A queda de cabelo pode ter várias causas e nem sempre está ligada ao que se come. A genética continua a ser um dos fatores mais importantes na calvície androgenética, mas défices nutricionais, stress, alterações hormonais, perda rápida de peso, doença ou alguns medicamentos também podem contribuir para uma perda mais acentuada.
É neste contexto que alguns alimentos têm sido estudados pelo possível impacto na saúde capilar. Entre eles estão os brócolos e, sobretudo, os rebentos de brócolos ricos em sulforafano, um composto que tem despertado interesse em investigação pré-clínica.
O composto que despertou interesse
Os brócolos são ricos em compostos sulfurados. Um dos mais estudados é o sulforafano, um composto bioativo que, no caso do cabelo, tem sido analisado pela possibilidade de atuar em mecanismos associados à di-hidrotestosterona, conhecida como DHT, uma hormona envolvida na calvície androgenética.
Um estudo publicado em 2016 na revista Biochemical and Biophysical Research Communications observou, em modelo animal, que o sulforafano promoveu crescimento capilar em ratinhos ao acelerar a degradação da DHT.
Há sinais promissores, mas não certezas
Mais recentemente, um estudo de 2025 publicado no International Journal of Molecular Sciences avaliou extrato de rebentos de brócolos rico em sulforafano num modelo animal de alopecia androgenética e relatou sinais de promoção do crescimento capilar. O estudo foi feito num modelo murino induzido por testosterona, e não em pessoas.

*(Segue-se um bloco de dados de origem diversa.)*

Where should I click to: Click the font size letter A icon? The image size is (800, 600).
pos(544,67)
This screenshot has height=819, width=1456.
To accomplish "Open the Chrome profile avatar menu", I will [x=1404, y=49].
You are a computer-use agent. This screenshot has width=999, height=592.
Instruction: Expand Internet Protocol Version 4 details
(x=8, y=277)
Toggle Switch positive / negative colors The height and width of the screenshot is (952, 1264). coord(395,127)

Há ainda um pequeno estudo clínico de 2021 com uma formulação cosmética que incluía sulforafano, L-mentol e dexpantenol, mas isso não prova que comer brócolos trave a calvície.

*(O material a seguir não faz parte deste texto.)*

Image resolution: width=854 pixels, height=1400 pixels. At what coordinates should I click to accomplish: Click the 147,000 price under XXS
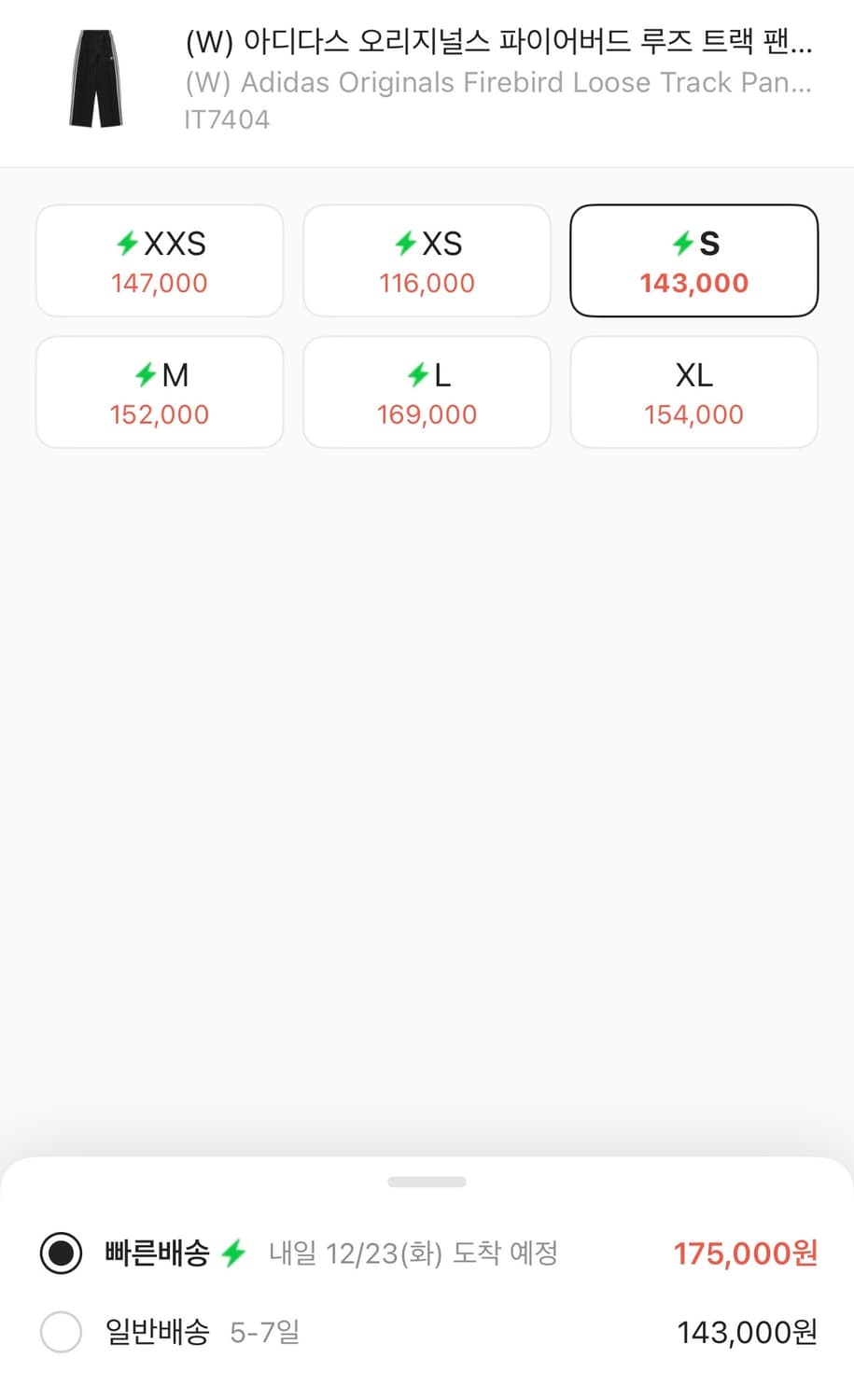160,284
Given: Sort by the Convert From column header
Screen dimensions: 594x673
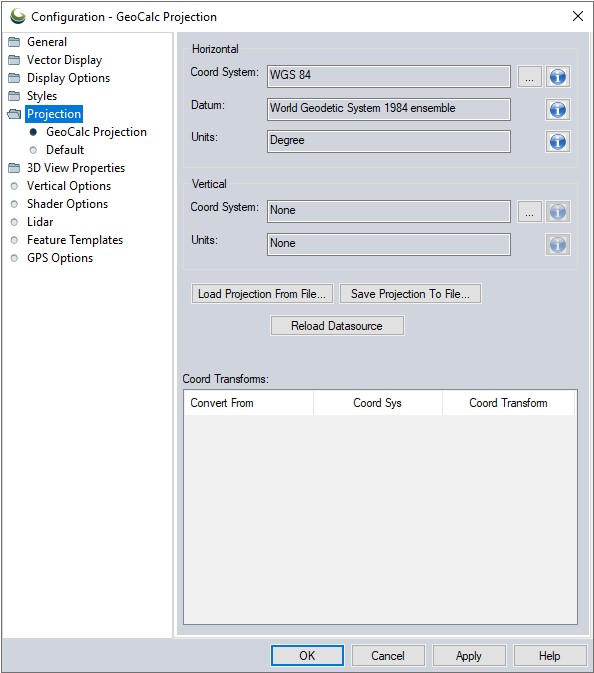Looking at the screenshot, I should pyautogui.click(x=249, y=403).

Ainda assim, estes resultados devem ser lidos com cautela. A maior parte da evidência disponível continua a vir de estudos em laboratório ou em animais, e não de ensaios clínicos robustos em humanos sobre o consumo de brócolos ou sulforafano para tratar a calvície androgenética. 

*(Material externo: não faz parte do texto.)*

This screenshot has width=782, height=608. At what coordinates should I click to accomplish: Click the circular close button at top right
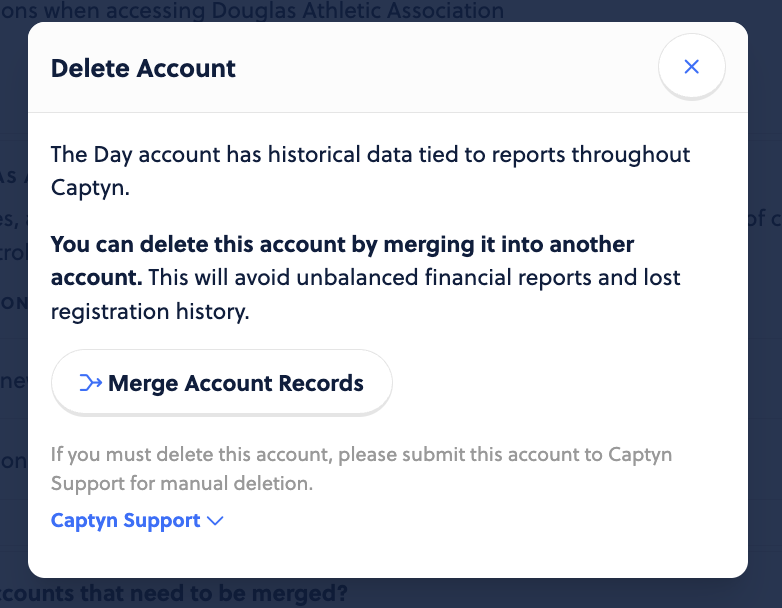click(691, 66)
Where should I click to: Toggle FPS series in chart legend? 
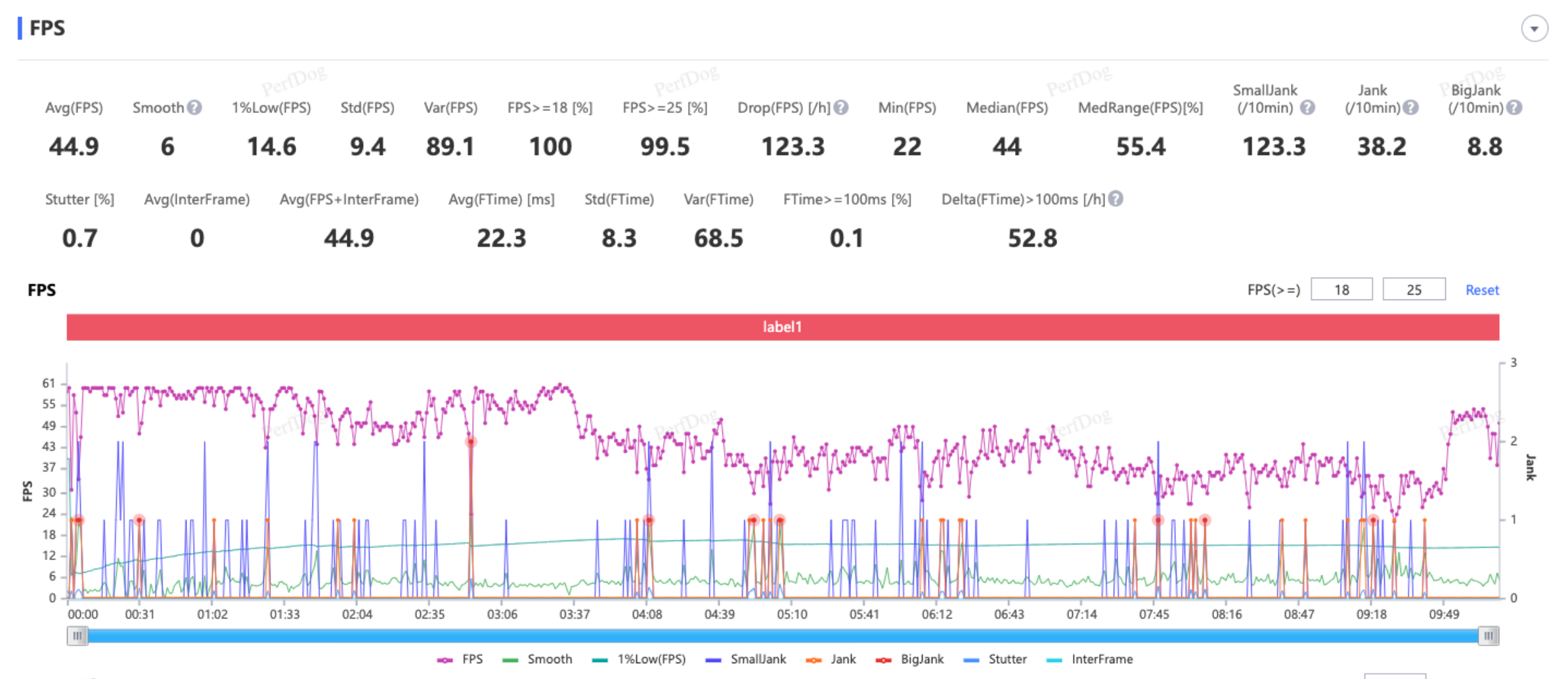pos(460,659)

Ou seja, comer brócolos não deve ser apresentado como cura para a calvície. Pode ser um alimento interessante numa dieta equilibrada, mas não substitui avaliação médica nem tratamentos com eficácia demonstrada. A American Academy of Dermatology refere, por exemplo, tratamentos com evidência como minoxidil e finasterida para casos selecionados de queda capilar.
Alimentação pesa sobretudo quando há défices
A relação entre dieta e queda de cabelo é mais clara quando existe carência nutricional. Revisões científicas na área da dermatologia e da nutrição capilar têm associado sobretudo défices de ferro, vitamina D, zinco e proteína (e, em algumas revisões, de outros micronutrientes e ácidos gordos essenciais) a diferentes formas de queda capilar.
Nestes casos, corrigir a alimentação pode ajudar a recuperar a saúde do cabelo. Por outro lado, suplementar sem défice confirmado pode não trazer benefício e, em alguns casos, até ser prejudicial. A AAD recomenda que suplementos como ferro, zinco ou biotina só sejam usados quando análises mostram deficiência.
Proteína, ferro e vitamina D também contam
Dietas muito pobres em proteína, regimes restritivos ou perdas rápidas de peso podem contribuir para queda difusa. O ferro e a vitamina D também merecem atenção, mas devem ser corrigidos apenas quando há deficiência comprovada. Tomar suplementos por iniciativa própria, sem avaliação médica, pode mascarar problemas ou criar desequilíbrios.
Cuidado com promessas milagrosas
A calvície androgenética tem uma forte componente genética e hormonal. Nestes casos, a alimentação pode apoiar a saúde geral do cabelo, mas dificilmente resolve o problema sozinha. Se a queda for rápida, localizada em placas, acompanhada de comichão, descamação, dor no couro cabeludo ou perda acentuada de densidade, o mais prudente é procurar um dermatologista.
Como incluir este alimento na rotina
Os brócolos podem ser incluídos em sopas, salteados, pratos de forno ou como acompanhamento de refeições com proteína. Para preservar melhor compostos como o sulforafano, pode ser preferível evitar cozeduras demasiado prolongadas.
No entanto, o mais importante continua a ser o padrão alimentar no conjunto. Uma dieta com proteína suficiente, hortícolas, fruta, leguminosas, peixe, ovos, frutos secos e boas fontes de micronutrientes tende a ser mais relevante do que apostar num único alimento.
No final, os brócolos podem ser um aliado interessante para a saúde capilar, sobretudo pela investigação em torno do sulforafano. Mas a ciência ainda não permite dizer que, por si só, travem a calvície em humanos.